One of the things everyone is most weary of this time of year is that their schedule is determined by other people’s choices rather than their own. The baseball season started…maybe a family trip to the ballpark is a good idea instead of a babysitter and that dinner party on the calendar.
Equally important is the lesson about finishing strong. Weariness is normal, but not a reason to give up. Romans 5:4 teaches that “endurance produces character.” The end of the school year is a great time to communicate important character lessons.
- Are your kids self-motivated or is their success overly linked to someone else’s ability to motivate them?
- Do they work hard because it is the right thing to do or only if there is a reward of some kind?
- Do they see their work ethic as a character trait and something that is important to their relationship with God, too?
Everyone’s life “reaps a harvest,” but those words don’t usually mean very much to our kids. We don’t worry about reaping a harvest—we just go to the grocery store. Translate that verse so that your kids will really understand what it means. Do your kids lose anything significant if they don’t work hard?

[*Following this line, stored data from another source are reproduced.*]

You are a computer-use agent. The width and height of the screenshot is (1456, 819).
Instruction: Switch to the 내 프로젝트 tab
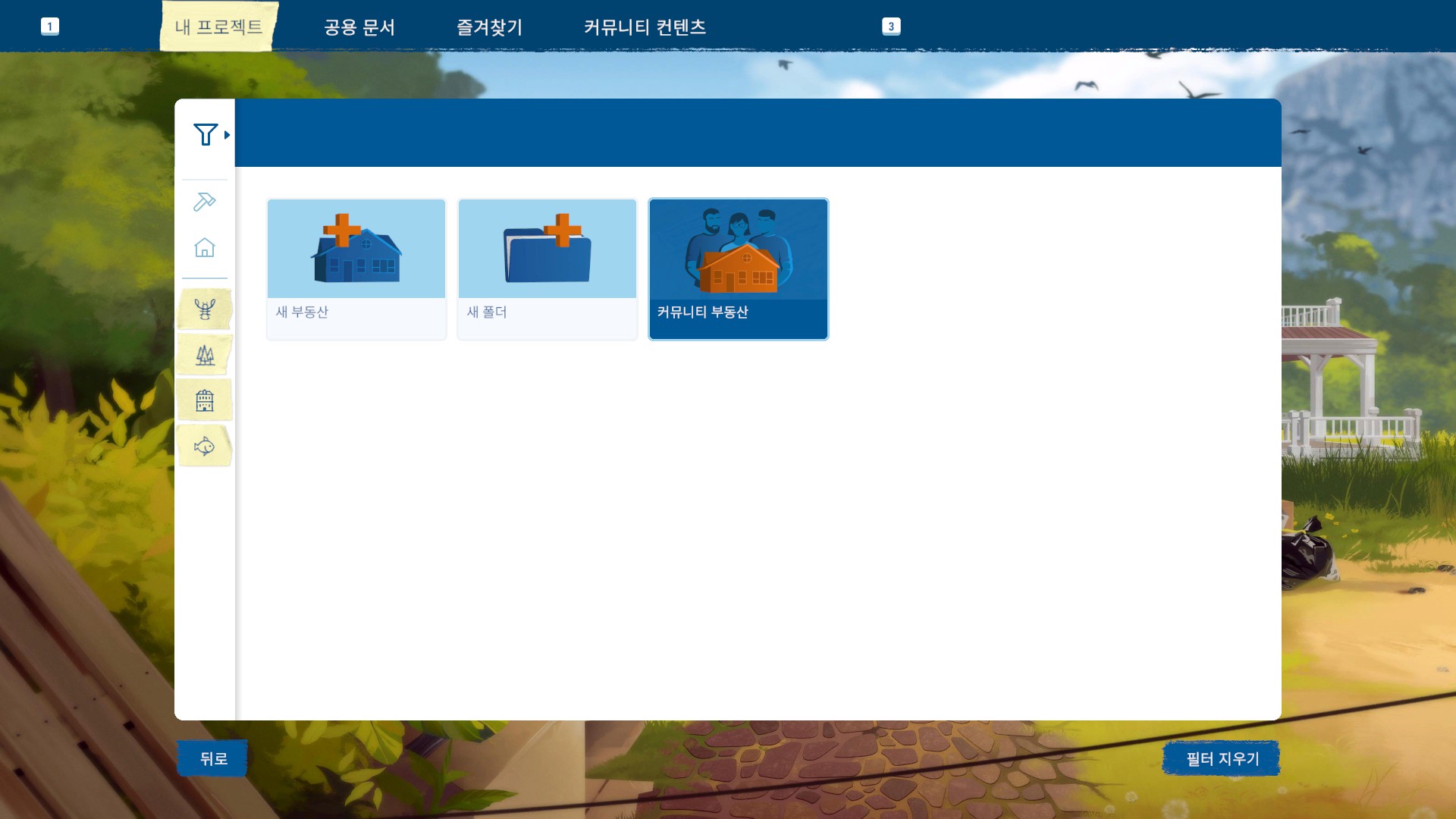coord(218,27)
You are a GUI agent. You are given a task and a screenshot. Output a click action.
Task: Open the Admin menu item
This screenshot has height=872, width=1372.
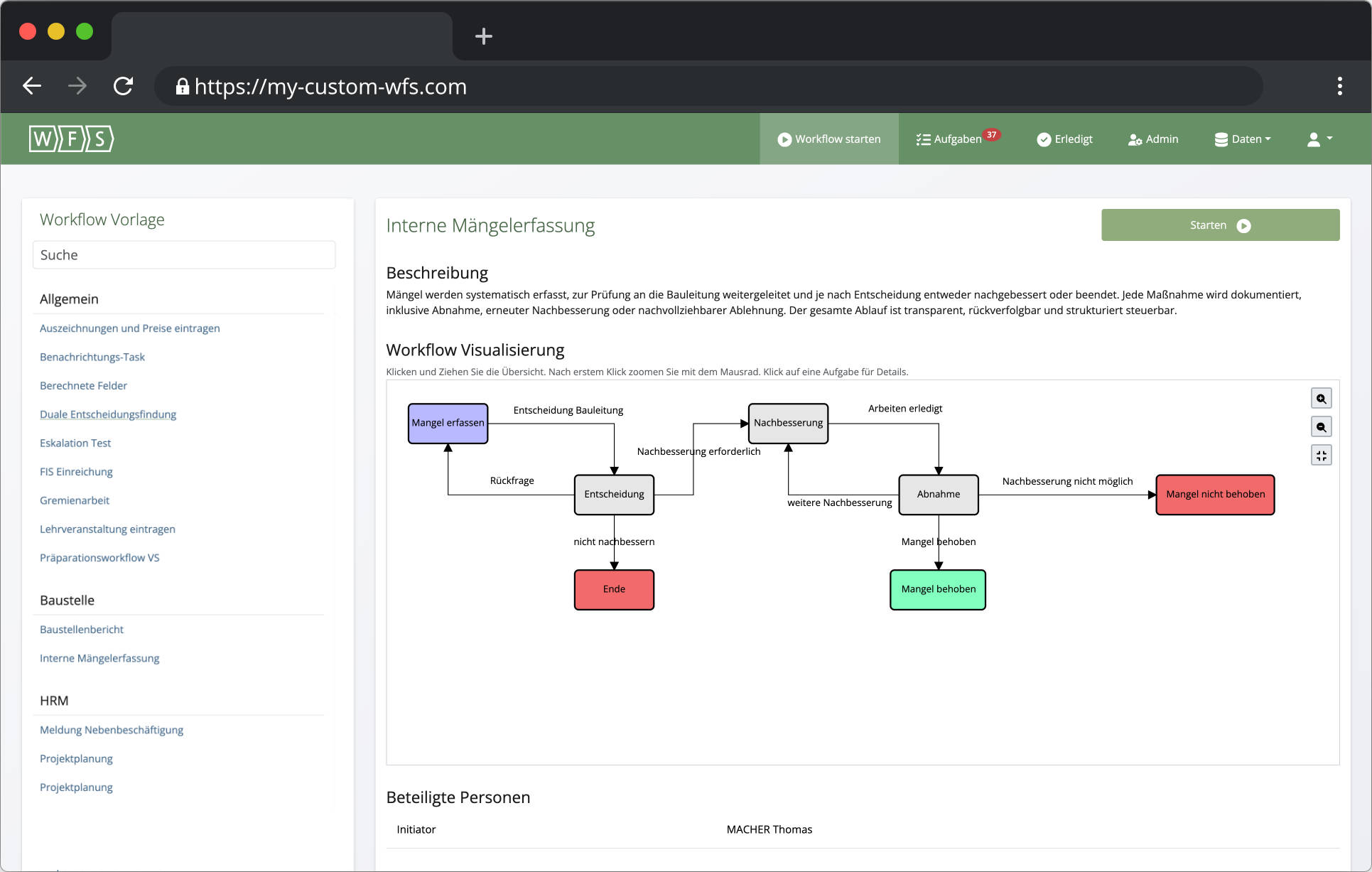(1153, 139)
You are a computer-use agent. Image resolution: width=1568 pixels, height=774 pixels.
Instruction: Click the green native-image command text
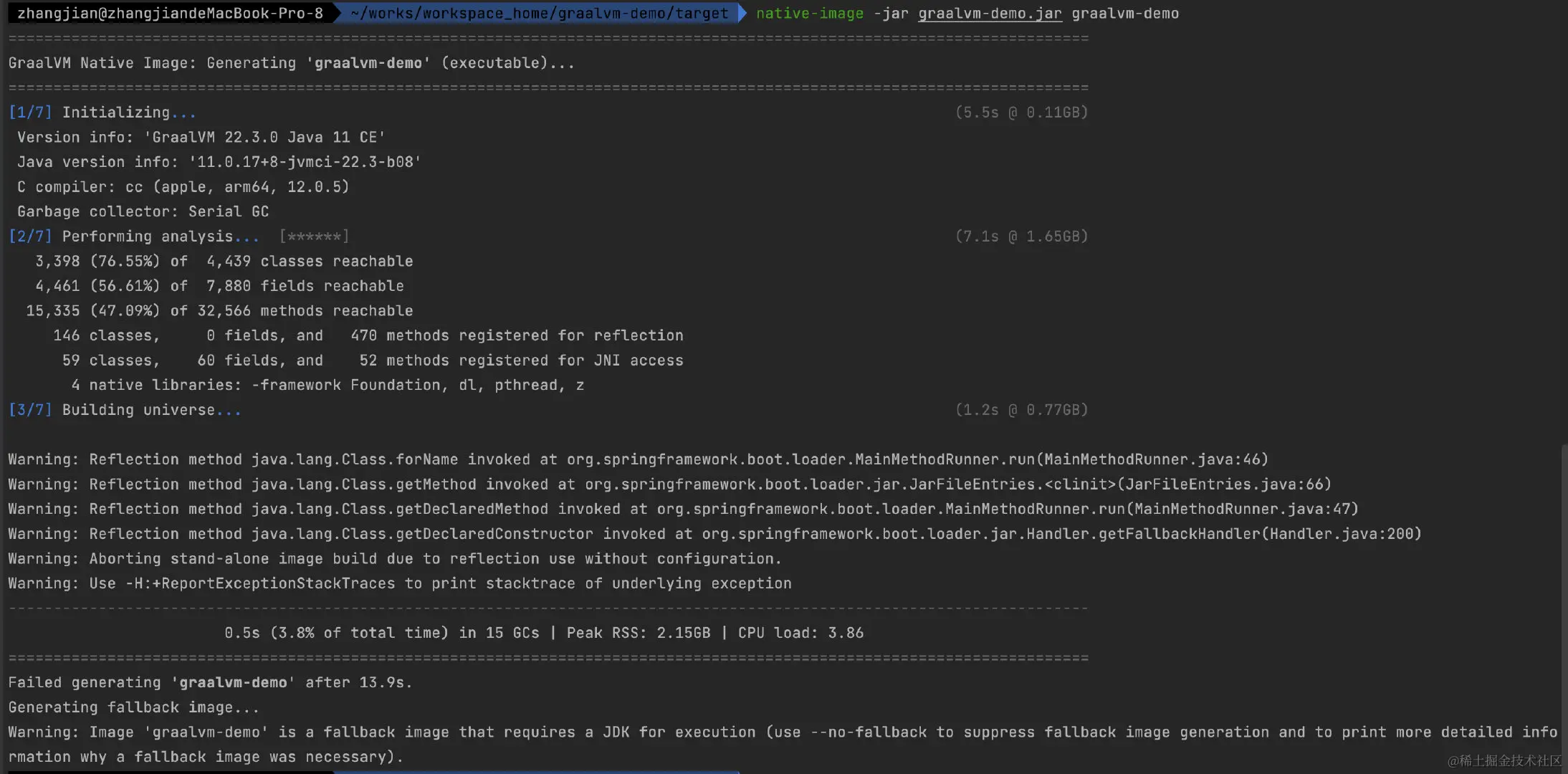[x=808, y=13]
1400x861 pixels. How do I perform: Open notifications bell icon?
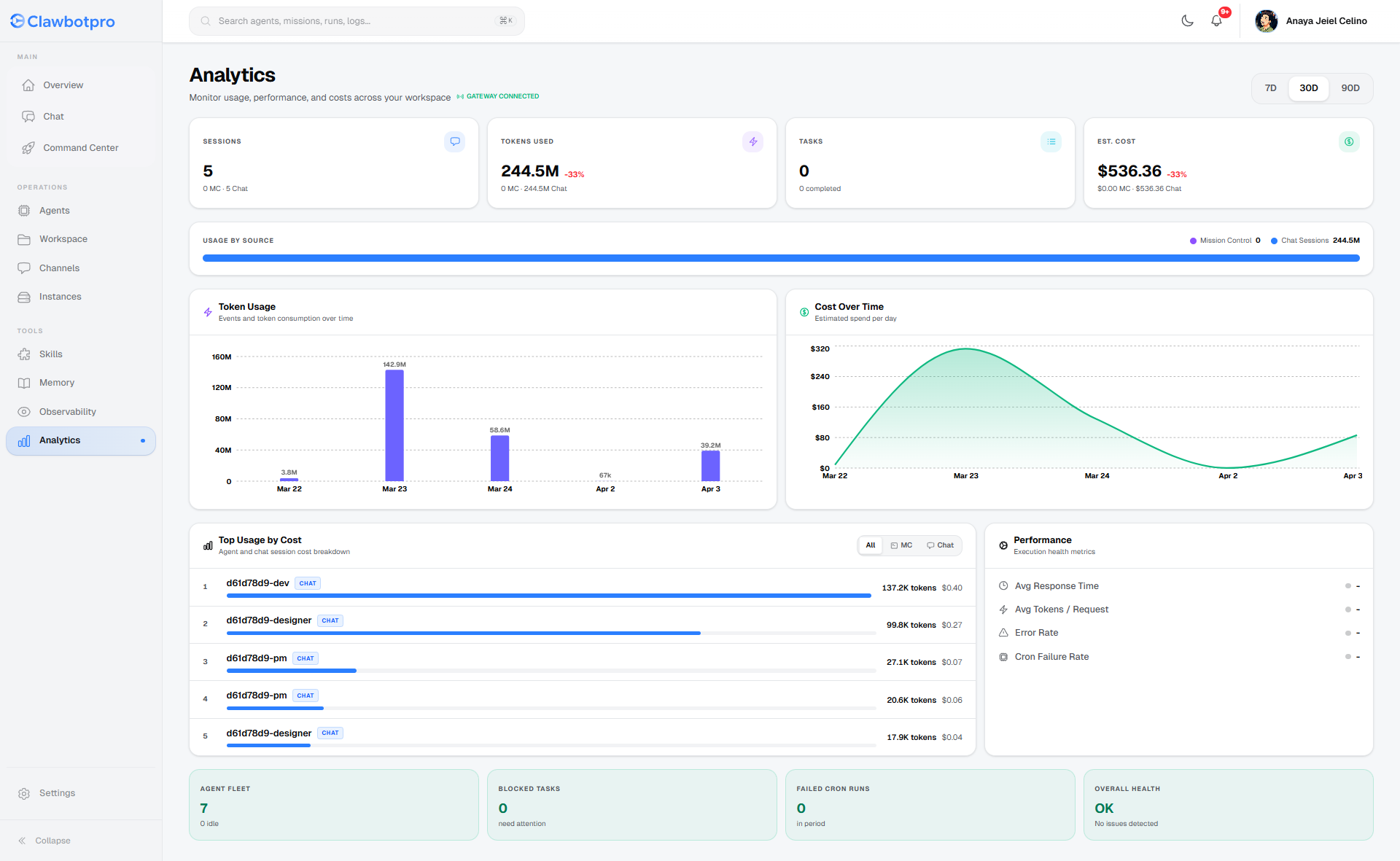point(1216,21)
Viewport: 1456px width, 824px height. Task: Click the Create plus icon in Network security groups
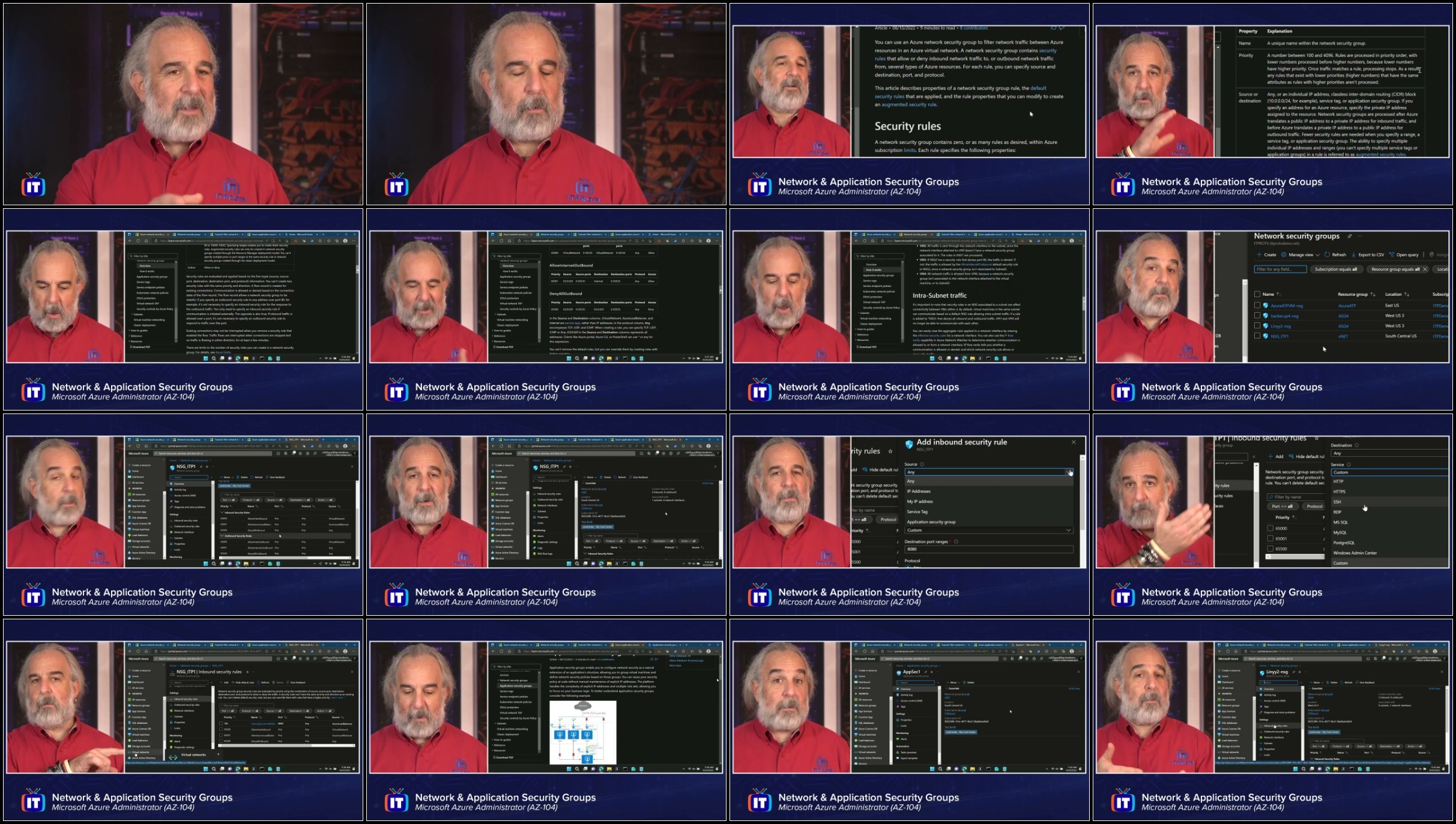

What is the biblical answer when we grow weary? Galatians 6:9 simply says, “Don’t.” The Bible says to think about the harvest instead and look forward to what your endurance will accomplish.
So…what do your kids look forward to if they finish the school year well? Get the family together, have the conversation, allow everyone to have a say, and then help everyone to endure these last few weeks with a purpose. You might just end the year with some better grades, some better attitudes and, most importantly, some better character.
God has great ideas for parenting—and for parents. Don’t grow weary with the kids and their schedules. Keep investing in those lives God has placed under your care because they are your number one crop right now and the Lord wants you to have a great harvest.
But, let’s face it, April and May are busy months and you have to keep pulling those weeds!